Records drawn from a dataset
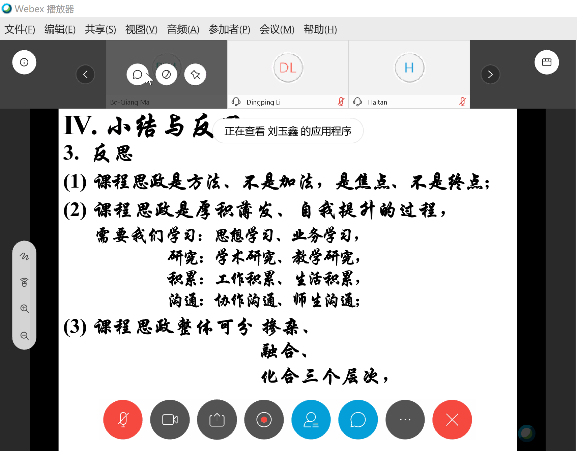
Task: Click the pin icon on Bo-Qiang Ma's tile
Action: click(195, 75)
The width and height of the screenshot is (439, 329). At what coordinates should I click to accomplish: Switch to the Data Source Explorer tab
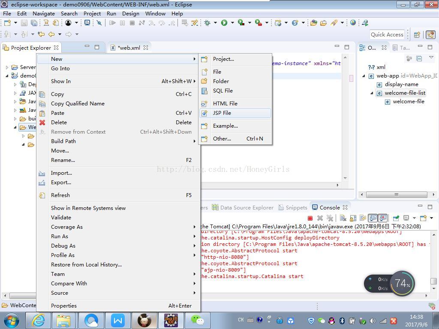(x=247, y=207)
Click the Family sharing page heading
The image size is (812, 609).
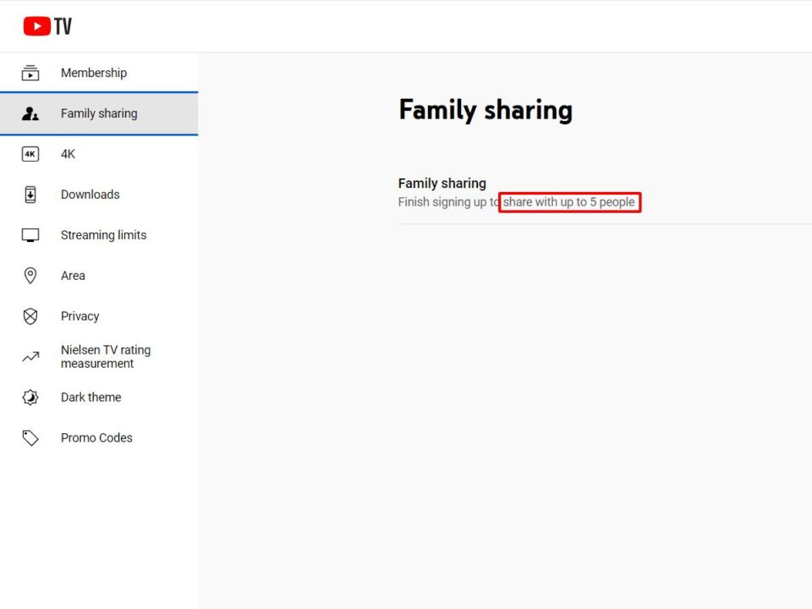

» **What you have to do**
Output nothing except the lines from the one containing "The width and" through the final line of the entries, repeated exactly and free of pictures.

» **Response for this exercise**
The width and height of the screenshot is (439, 329). At what coordinates should I click to accomplish: Switch to the Data Source Explorer tab
(x=247, y=207)
Click the Family sharing page heading
The image size is (812, 609).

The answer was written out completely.